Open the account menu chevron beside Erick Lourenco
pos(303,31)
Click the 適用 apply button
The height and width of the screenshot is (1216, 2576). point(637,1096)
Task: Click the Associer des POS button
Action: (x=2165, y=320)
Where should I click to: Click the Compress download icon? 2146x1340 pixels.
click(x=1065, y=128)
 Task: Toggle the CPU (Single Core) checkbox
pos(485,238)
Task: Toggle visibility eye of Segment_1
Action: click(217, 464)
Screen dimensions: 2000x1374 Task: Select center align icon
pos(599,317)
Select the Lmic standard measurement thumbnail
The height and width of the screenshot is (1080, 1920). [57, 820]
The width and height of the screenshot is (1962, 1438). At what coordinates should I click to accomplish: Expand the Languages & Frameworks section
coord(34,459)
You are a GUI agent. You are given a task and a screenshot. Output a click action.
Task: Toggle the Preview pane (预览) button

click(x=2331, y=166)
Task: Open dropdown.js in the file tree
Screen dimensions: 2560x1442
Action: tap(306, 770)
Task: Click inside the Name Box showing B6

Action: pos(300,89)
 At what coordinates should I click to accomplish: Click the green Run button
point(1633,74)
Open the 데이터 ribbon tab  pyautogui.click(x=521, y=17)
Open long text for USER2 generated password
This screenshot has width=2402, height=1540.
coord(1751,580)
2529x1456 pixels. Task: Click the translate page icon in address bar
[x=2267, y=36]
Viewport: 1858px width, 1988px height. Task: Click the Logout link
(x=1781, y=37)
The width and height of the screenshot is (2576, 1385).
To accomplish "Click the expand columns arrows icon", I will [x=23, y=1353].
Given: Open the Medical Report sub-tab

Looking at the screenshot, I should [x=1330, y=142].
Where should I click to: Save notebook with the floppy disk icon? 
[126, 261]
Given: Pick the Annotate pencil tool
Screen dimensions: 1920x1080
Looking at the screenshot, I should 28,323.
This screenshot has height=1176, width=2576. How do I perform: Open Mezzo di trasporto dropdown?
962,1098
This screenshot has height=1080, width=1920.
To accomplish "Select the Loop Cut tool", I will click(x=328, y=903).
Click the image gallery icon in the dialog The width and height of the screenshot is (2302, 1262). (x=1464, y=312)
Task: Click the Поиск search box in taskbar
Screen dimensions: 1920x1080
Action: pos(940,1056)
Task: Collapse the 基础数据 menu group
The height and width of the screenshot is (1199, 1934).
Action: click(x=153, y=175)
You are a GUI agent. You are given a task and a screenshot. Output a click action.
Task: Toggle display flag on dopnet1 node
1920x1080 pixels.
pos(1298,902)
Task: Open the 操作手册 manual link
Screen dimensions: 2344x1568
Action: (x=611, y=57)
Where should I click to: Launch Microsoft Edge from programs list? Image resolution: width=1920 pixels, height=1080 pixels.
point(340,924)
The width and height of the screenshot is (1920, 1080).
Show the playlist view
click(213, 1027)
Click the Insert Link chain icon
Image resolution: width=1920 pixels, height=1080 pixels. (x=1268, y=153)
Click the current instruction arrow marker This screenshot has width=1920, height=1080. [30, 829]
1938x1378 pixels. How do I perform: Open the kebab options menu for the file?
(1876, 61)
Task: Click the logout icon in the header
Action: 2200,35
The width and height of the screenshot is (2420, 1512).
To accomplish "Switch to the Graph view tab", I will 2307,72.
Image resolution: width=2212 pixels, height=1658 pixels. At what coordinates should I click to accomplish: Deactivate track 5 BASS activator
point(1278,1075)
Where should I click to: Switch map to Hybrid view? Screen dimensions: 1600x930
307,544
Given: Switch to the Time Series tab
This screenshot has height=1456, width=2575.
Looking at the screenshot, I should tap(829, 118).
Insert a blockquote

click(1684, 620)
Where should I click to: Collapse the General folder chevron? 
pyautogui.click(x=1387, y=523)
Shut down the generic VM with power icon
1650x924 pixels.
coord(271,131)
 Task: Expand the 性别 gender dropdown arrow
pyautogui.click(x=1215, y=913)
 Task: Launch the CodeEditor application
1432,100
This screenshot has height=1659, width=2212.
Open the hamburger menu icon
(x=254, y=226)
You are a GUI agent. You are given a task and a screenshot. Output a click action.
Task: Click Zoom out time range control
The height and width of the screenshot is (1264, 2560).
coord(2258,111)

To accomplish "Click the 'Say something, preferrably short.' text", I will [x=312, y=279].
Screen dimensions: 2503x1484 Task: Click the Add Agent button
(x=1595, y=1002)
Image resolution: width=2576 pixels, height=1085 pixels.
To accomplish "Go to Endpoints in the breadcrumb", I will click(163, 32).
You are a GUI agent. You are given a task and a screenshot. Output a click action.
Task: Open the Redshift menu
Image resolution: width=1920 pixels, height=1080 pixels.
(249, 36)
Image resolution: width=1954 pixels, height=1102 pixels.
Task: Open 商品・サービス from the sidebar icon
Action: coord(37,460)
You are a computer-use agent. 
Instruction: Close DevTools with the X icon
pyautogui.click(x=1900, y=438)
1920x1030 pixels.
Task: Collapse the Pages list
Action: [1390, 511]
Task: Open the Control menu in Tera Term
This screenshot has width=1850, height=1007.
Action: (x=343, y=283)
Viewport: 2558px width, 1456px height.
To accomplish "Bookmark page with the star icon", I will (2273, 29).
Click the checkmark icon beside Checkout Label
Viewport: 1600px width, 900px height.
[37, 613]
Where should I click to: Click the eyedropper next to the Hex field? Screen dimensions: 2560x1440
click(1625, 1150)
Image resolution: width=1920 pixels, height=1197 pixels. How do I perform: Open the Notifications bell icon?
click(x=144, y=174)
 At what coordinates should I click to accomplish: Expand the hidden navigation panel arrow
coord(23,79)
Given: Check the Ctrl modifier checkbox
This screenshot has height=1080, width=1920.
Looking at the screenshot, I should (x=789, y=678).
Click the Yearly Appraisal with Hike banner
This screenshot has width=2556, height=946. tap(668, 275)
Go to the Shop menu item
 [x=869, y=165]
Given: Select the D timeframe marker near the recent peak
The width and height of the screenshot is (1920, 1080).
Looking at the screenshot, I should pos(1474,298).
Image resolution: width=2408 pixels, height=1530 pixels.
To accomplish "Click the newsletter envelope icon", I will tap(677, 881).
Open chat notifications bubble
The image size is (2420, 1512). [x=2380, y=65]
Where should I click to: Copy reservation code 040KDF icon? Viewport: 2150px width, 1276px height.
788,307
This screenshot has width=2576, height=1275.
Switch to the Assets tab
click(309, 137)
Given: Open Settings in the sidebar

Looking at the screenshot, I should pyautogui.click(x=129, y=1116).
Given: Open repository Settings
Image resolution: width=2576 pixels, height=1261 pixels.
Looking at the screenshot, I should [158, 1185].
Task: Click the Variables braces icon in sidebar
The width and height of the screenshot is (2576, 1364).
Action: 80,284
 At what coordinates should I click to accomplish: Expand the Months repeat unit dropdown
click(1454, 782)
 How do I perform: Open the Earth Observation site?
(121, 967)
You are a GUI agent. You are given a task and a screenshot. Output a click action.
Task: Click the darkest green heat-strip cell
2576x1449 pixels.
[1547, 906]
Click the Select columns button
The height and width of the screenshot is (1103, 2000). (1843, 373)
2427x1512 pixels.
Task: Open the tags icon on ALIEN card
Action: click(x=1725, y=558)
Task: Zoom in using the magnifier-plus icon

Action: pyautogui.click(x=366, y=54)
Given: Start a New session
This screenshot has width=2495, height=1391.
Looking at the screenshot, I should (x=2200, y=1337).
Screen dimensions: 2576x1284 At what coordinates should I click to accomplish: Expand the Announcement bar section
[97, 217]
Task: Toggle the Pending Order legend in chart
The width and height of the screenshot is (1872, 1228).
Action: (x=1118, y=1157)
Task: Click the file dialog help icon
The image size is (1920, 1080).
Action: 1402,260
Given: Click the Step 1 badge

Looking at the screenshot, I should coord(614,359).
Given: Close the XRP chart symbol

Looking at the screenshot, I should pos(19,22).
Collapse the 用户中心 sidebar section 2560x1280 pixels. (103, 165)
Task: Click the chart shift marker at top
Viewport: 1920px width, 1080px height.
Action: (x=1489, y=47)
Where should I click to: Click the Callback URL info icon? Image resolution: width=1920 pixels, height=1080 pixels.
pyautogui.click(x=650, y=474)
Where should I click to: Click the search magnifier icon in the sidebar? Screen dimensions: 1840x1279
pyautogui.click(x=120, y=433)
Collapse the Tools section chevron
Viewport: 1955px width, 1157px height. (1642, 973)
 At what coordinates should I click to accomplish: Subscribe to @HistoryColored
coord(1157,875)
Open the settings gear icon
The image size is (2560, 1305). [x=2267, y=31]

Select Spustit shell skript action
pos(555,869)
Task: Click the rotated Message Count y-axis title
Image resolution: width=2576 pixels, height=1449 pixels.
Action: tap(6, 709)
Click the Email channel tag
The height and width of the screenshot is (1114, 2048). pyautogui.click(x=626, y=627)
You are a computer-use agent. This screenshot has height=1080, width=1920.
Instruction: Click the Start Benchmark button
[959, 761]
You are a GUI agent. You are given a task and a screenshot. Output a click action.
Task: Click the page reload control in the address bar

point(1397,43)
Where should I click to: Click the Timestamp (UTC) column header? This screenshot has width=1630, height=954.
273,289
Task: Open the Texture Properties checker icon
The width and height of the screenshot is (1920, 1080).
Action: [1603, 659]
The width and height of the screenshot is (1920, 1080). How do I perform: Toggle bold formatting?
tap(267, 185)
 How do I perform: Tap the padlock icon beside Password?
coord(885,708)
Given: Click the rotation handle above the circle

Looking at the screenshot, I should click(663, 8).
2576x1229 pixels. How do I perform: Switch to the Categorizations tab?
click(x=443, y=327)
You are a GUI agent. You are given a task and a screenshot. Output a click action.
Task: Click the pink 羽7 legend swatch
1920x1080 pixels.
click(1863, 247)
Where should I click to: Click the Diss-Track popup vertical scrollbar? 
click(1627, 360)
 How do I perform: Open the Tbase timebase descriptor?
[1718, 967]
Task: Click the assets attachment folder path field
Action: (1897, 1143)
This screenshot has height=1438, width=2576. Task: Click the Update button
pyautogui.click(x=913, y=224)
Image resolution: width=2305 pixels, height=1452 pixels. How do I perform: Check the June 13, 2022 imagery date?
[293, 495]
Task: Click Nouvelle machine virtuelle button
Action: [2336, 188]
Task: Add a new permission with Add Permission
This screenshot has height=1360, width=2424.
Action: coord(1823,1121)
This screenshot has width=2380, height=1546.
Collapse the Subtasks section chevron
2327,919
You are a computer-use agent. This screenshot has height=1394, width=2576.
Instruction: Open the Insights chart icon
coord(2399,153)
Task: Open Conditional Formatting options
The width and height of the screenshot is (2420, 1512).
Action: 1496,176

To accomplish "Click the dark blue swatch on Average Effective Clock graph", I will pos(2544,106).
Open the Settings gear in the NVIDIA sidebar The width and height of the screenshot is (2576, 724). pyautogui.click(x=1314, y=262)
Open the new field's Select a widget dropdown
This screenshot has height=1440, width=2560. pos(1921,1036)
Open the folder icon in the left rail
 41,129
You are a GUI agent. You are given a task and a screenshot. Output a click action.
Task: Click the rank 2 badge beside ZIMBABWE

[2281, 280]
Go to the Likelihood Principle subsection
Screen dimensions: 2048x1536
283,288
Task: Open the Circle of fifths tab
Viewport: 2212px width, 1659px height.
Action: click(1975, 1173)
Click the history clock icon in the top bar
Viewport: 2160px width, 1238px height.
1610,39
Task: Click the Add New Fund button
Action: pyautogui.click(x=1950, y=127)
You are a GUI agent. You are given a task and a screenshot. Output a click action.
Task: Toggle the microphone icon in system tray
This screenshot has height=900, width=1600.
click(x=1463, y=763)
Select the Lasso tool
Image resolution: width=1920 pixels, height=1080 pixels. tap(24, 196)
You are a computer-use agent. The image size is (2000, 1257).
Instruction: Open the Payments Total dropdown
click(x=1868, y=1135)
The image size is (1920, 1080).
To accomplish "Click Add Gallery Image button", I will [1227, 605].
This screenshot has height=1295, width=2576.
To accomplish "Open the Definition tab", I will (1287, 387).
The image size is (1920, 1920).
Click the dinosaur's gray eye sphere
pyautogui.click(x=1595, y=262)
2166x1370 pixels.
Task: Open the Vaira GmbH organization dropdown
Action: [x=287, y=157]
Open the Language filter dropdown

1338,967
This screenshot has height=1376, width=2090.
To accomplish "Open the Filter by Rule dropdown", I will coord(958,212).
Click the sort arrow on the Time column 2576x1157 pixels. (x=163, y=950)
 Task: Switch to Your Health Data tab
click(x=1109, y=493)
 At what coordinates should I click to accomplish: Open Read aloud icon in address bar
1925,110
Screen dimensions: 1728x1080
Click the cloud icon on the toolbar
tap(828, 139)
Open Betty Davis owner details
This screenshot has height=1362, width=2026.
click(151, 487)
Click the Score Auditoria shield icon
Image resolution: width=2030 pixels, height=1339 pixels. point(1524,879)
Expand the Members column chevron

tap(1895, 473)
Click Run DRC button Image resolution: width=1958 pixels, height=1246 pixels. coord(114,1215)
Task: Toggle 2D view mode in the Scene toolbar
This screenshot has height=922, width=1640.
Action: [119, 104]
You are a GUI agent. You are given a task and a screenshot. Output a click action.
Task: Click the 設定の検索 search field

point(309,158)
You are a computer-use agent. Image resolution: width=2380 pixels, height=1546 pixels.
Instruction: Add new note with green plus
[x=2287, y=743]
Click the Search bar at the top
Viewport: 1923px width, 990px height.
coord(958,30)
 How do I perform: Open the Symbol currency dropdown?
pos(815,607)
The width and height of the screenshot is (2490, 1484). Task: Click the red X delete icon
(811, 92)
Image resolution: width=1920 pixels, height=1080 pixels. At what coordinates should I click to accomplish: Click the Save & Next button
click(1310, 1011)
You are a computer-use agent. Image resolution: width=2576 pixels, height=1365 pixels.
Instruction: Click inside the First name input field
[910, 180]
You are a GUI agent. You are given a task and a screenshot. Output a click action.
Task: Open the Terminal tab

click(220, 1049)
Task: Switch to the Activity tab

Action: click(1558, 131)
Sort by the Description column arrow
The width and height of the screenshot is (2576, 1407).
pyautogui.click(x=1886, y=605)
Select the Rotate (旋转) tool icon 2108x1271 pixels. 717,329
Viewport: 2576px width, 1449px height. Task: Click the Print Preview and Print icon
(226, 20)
----------
Exercise details -
Each line, starting with the one containing "Task: Click the 設定の検索 search field" and ending with the last line of the records above, should be reproduced exactly.

Answer to the problem -
Task: Click the 設定の検索 search field

point(309,158)
You are a computer-use agent. Image resolution: width=2380 pixels, height=1546 pixels.
Instruction: Add new note with green plus
[x=2287, y=743]
Click the Search bar at the top
Viewport: 1923px width, 990px height.
coord(958,30)
 How do I perform: Open the Symbol currency dropdown?
pos(815,607)
The width and height of the screenshot is (2490, 1484). Task: Click the red X delete icon
(811, 92)
Image resolution: width=1920 pixels, height=1080 pixels. At what coordinates should I click to accomplish: Click the Save & Next button
click(1310, 1011)
You are a computer-use agent. Image resolution: width=2576 pixels, height=1365 pixels.
Instruction: Click inside the First name input field
[910, 180]
You are a GUI agent. You are given a task and a screenshot. Output a click action.
Task: Open the Terminal tab

click(220, 1049)
Task: Switch to the Activity tab

Action: click(1558, 131)
Sort by the Description column arrow
The width and height of the screenshot is (2576, 1407).
pyautogui.click(x=1886, y=605)
Select the Rotate (旋转) tool icon 2108x1271 pixels. 717,329
Viewport: 2576px width, 1449px height. Task: Click the Print Preview and Print icon
(226, 20)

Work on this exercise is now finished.